## REQUIRED ACTION
Lines before the one containing "The width and height of the screenshot is (1040, 766)." are left out; output the rest of the data exactly, through the final line.
── DATA LISTING
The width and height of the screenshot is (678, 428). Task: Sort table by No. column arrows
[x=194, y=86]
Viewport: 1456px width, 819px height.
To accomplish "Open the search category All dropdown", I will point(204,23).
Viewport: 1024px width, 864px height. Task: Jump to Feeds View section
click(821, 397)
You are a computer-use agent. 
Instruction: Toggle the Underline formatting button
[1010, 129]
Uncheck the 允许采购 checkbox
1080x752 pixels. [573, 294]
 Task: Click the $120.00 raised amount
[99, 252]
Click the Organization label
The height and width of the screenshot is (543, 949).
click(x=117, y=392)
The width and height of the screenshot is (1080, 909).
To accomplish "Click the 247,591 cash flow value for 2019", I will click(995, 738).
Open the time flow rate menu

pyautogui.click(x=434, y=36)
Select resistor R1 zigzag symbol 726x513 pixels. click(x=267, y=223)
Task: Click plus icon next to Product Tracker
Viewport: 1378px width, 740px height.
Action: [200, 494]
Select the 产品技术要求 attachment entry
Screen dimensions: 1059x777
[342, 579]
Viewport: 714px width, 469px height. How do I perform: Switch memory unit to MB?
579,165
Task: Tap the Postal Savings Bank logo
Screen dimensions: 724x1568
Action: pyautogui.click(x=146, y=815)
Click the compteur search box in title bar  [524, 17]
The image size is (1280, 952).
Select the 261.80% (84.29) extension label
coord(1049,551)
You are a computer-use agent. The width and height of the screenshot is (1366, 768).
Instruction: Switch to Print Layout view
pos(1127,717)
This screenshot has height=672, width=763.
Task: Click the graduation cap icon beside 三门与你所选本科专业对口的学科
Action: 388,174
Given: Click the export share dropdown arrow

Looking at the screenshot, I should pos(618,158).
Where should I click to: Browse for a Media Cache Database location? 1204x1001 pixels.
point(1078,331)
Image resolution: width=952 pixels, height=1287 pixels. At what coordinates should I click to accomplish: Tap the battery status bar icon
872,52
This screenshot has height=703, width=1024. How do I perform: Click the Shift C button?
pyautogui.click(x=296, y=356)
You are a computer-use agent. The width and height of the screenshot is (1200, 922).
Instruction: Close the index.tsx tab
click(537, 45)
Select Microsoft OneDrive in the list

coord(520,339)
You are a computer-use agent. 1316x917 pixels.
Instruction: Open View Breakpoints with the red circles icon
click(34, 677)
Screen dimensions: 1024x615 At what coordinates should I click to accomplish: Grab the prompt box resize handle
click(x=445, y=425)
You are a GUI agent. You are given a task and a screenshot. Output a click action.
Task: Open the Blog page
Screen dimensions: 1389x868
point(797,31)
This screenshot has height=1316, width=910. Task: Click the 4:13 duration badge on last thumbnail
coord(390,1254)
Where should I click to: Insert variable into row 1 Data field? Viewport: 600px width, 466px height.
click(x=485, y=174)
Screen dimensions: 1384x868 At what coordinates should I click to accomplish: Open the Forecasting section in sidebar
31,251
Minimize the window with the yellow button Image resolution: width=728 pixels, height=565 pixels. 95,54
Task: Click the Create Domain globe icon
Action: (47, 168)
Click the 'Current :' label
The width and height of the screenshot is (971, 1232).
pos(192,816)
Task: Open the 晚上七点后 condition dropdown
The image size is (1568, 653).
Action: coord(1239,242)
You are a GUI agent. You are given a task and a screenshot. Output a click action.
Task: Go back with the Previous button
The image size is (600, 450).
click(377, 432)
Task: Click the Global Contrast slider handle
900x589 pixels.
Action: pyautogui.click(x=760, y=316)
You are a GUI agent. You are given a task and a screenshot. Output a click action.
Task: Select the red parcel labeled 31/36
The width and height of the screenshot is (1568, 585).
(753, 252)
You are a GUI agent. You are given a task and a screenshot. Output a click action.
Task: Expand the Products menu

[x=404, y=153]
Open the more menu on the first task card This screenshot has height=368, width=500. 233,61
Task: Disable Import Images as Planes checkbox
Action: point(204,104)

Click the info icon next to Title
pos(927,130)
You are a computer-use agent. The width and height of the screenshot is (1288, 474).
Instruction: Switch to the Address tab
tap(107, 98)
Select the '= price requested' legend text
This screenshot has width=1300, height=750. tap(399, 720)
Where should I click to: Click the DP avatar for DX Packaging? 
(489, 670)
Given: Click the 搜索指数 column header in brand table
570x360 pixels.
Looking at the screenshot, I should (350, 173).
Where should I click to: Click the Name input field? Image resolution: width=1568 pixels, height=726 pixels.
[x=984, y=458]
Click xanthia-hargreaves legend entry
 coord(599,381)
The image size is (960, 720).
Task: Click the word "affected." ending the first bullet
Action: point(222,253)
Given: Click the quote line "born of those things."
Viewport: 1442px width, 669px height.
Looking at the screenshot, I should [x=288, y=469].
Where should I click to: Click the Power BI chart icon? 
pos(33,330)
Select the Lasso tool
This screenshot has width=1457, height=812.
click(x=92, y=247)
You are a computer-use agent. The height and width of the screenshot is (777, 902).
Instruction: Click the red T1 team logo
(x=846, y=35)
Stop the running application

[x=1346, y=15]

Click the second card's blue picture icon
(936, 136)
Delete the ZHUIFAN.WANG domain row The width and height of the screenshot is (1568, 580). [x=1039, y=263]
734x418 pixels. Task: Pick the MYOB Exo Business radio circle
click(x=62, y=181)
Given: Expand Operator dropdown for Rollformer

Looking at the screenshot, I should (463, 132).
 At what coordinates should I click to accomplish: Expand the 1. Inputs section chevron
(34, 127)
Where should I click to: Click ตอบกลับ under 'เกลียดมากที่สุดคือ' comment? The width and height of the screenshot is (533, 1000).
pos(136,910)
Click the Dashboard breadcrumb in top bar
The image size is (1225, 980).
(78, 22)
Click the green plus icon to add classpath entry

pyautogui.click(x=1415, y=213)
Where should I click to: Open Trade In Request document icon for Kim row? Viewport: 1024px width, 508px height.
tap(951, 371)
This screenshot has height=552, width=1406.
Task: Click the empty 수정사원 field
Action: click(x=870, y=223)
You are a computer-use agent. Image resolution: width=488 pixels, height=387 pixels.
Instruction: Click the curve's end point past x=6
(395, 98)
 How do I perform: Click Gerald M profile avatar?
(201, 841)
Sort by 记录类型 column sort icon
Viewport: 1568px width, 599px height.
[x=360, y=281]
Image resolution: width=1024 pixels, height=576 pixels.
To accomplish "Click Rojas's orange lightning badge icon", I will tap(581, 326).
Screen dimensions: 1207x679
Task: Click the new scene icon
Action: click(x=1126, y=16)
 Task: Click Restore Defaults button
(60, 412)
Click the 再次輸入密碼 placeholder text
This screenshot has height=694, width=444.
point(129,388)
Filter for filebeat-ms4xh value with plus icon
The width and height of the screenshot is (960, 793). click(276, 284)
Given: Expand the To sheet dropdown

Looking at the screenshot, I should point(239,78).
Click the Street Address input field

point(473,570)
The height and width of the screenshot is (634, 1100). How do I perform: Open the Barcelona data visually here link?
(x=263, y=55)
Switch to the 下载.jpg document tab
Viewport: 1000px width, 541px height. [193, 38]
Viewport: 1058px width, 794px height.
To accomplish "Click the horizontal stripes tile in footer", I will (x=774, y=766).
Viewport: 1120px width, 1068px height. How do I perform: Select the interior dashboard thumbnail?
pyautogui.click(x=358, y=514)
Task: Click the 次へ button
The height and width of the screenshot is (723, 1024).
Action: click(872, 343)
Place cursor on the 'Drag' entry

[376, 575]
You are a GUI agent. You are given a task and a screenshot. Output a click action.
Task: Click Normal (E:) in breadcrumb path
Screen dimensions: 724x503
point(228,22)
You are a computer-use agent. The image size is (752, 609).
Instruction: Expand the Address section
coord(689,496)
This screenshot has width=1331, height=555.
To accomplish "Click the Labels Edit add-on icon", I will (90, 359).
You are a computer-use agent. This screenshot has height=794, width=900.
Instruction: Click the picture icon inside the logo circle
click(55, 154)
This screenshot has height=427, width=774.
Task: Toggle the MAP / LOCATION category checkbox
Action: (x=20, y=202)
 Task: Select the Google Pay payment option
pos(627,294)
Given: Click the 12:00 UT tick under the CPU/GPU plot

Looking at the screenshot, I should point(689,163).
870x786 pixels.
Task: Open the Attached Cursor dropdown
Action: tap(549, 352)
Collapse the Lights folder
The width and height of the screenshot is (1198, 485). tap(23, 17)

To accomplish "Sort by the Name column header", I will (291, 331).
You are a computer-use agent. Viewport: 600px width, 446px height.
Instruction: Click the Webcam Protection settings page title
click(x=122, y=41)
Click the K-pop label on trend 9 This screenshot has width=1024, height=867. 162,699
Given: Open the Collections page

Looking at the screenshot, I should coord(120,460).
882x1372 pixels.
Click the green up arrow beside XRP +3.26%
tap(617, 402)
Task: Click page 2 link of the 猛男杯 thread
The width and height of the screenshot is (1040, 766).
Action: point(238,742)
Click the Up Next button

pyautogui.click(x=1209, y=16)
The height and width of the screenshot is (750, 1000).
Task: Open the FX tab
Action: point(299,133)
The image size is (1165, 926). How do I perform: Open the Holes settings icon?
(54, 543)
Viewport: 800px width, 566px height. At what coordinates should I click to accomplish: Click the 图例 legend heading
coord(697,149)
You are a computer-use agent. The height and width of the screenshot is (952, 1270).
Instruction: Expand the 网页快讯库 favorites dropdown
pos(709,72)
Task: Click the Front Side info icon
────
## TASK OUTPUT
The width and height of the screenshot is (1040, 766).
Action: point(238,742)
Click the Up Next button

pyautogui.click(x=1209, y=16)
The height and width of the screenshot is (750, 1000).
Task: Open the FX tab
Action: point(299,133)
The image size is (1165, 926). How do I perform: Open the Holes settings icon?
(54, 543)
Viewport: 800px width, 566px height. At what coordinates should I click to accomplish: Click the 图例 legend heading
coord(697,149)
You are a computer-use agent. The height and width of the screenshot is (952, 1270).
Instruction: Expand the 网页快讯库 favorites dropdown
pos(709,72)
Task: Click the Front Side info icon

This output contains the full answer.